The first reason is that dying from cancer is a horrible way to go. The terrifying NBC weapons-of-mass-desperation that the Oncologists use against the tumors are bad enough, but losing is even worse. People forget just how a relative died if the ticker gives out, but they don’t forget cancer, no way – not that long slow horrifying decline to a painful death.

The second reason is that for all the dizzying expense of the Cardiologist’s diagnostic hardware and spectacular operations, they’re just cheap dates compared to total cost of treatment for cancer.

So the Cardiologists won the first round, and we’re still paying for it now. That’s right: healthcare is so screwed up that the price of a victory is an increase in costs. Note also another consequence of the Cardiologists’ victory: more Oncologists and less Cardiologists. There’s nothing else like healthcare for producing perverse incentives.

Well, the Oncologists have just struck back! At a meeting of American Cardiologists last month, it was reported that for the first time in fifty years, the number of people dying due to heart disease has gone up (no apparent on-line reference to this, though I found this).

There’s lots of reasons why the rate might be going up, but one contributing factor must be that the rates of death due to cancer are dropping. The Oncologists have been fighting back: early diagnosis, more targeted treatments, the same kind of preventative war against cancer risk factors as the Cardiologists’ war on cholesterol. And they’re starting to make real progress. You can check out this summary for more information in careful government-type language (as in, boringese. Translated for the rest of us it says “Yay! We’re starting to win! Give us some more money, or you’ll die horribly!”).

So, the Oncologists are doing well, and this is magnificent news for all of us.

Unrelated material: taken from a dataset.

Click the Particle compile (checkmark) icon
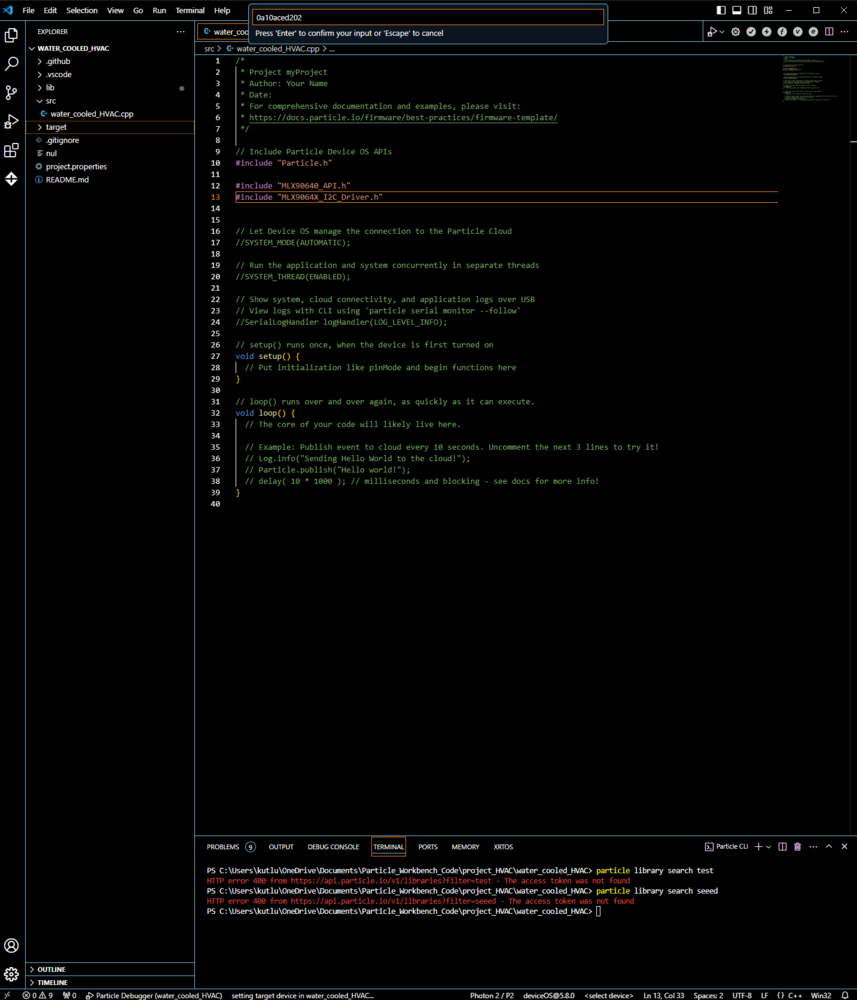The width and height of the screenshot is (857, 1000). tap(751, 32)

Except for our wallets. Welcome to the healthcare system, where the consequence of better healthcare is more expense. As long as the Cardiologists and Oncologists are duking it out, trying to run their statistics down, they’re going to spending more of our money doing it. And how can we say no? Do you even want to?

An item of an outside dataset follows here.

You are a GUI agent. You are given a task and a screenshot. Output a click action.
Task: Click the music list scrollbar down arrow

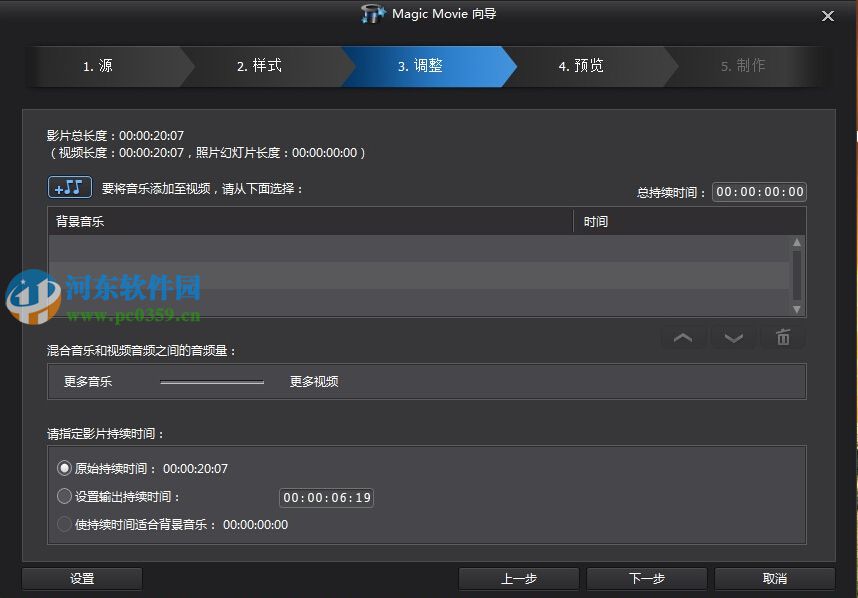point(797,308)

And as they get better, the population will get older, and that's a whole different ball game, one that makes the ticket price for our current fight look positively family-friendly.

More old people who don’t contribute to the economy, what are we going to do with them all? How can we look after them? I’ve got a great idea: you look after my old folks, and I’ll go surfing (on the internet, not the real thing).

Everyone knows that while we can’t afford to buy or provide unrestricted healthcare now, that's nothing compared to where we’re heading. It’s common to blame the baby boom, or falling birth rates. But I say the biggest factor of all is the improvement in positive healthcare outcomes resulting from the Cardiologists vs. the Oncologists.

So that’s how it’s gone in the first world, the so-called “civilized” countries. Actually, some European countries didn’t buy into the whole population anti-cholesterol thing at first, and didn't get the population health benefits till later – but they’re catching up. And in fact, the rest of the world is rapidly catching up, some trading off between different diseases, but ending up with the same outcome: if you save someone’s life, that means that they live on to get sick with an even more nasty and expensive disease. From the perspective of a healthcare system, this is what should be known as a “totally negative healthcare outcome”.

Well, I think that the time has come for the governments to bring back cholesterol. It’s my new public health policy: for the first 50 years of your life, eat well, keep sober, stay fit, have your two kids, be good. Then, on your fiftieth birthday, go on a big spree for the rest of your life. Eat whatever you want, stop exercising, drink as much as you can. Hell, sleep around as much as you want. Really enjoy your twilight years. And then, when you die in your mid-sixties, it’ll be quick and painless. And most importantly, cheap. It’s just a matter of thinking of your children.

Like that’s going to happen.

So forget the Cardiologists vs the Oncologists: that’s just a side show. The real champion, the mightiest of all, the one that will always win all the fights: that’s the healthcare system. It’s rocket science, baby, the only way is up.